The second baroque pastoral garden environment presents the juxtaposition of immanence and transcendence, thereby offering an opportunity for individuals to acknowledge the faults of the flesh and the promises of the spiritual life. The frailties and finitude of the body appear in the form of L’Isola dei Conigli (Rabbits’ Island). In the center of this island, spectators rest their eyes upon a birdcage containing doves: the spirit, trapped by the body, remains sutured to the earth. Surrounding the birdcage, a miniature glen unfurls atop a rabbit warren populated by those most effective procreators: without a rational soul to see beyond the desires of the flesh, the mind will only concern itself with the body’s immediate needs. As if viewing this scene from its nearby vantage point, the Statua del Tempo (Statue of Time) looks over the rabbits while also yielding to garden visitors a glimpse of Cronos stopped momentarily on his journey through time and space. With a dodecahedron weighing on his shoulders (12 sides, one for each month; a symbol of time’s heft) the god of Time may soon fly off and beckon the spirit of the garden visitor to follow. Unburdened by the body, the human spirit can then transcend the physical limits of space and time.
Both of these environments articulate the garden thinking of the baroque pastoral. As complex parts that express the totality of an ever-more-complex whole, they call to mind not only the discourse of Henry Hawkins but also the gardens within gardens invoked by Leibniz as they simultaneously work upon the imaginations of visitors to Valsanzibio in an effort to raise the intellect and spirit to a loftier position. At the same time, these thought- provoking qualities of the environments’ allegorical supertext emerge from earthen materials. Boxwood shrubs, marble, stone, grass, mud, iron, water, and rabbits: these materials, which will surely reappear in front of the eyes of the garden’s visitors as they return to Venice through the Venetian countryside, remind all that divine inspiration unfolds from an attention to the here and now. Material and allegory are not separate from one another. Bound by some powerful affinity realized through the architects’ art, these two elements fuse together into a third nature.
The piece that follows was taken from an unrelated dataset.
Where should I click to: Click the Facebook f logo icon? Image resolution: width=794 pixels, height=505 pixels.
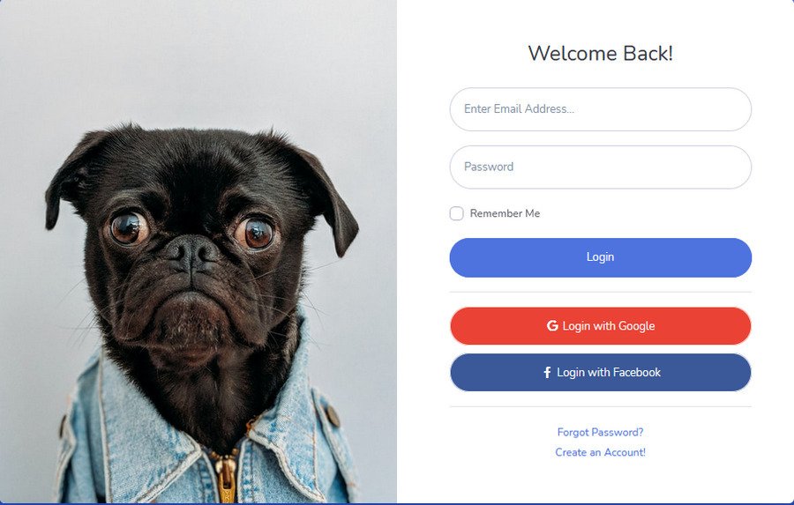tap(547, 373)
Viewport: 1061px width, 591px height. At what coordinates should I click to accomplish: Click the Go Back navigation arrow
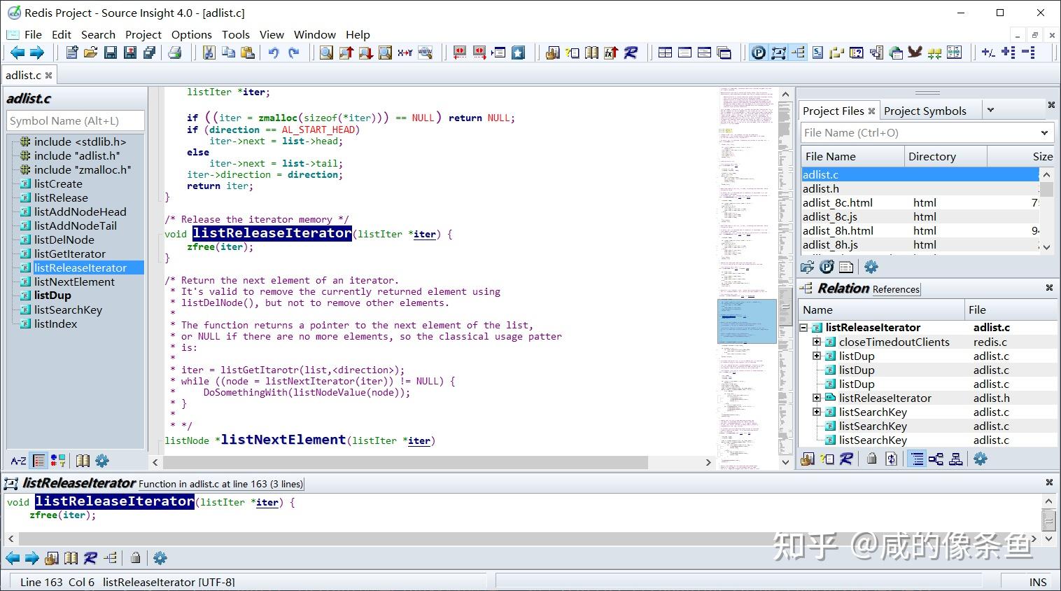pos(17,53)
More specifically, this third nature relies upon both the topological arrangement of elements within the garden and the interior/exterior relation that distinguishes the there of the countryside from the here of the garden—“Ivi e l’Inferno e qui il Paradiso.” Simultaneously a play between opposing forces (inside/outside) and a material argument arranged through the garden elements, Valsanzibio expresses dialectical garden thinking at work in the Veneto of the seventeenth century.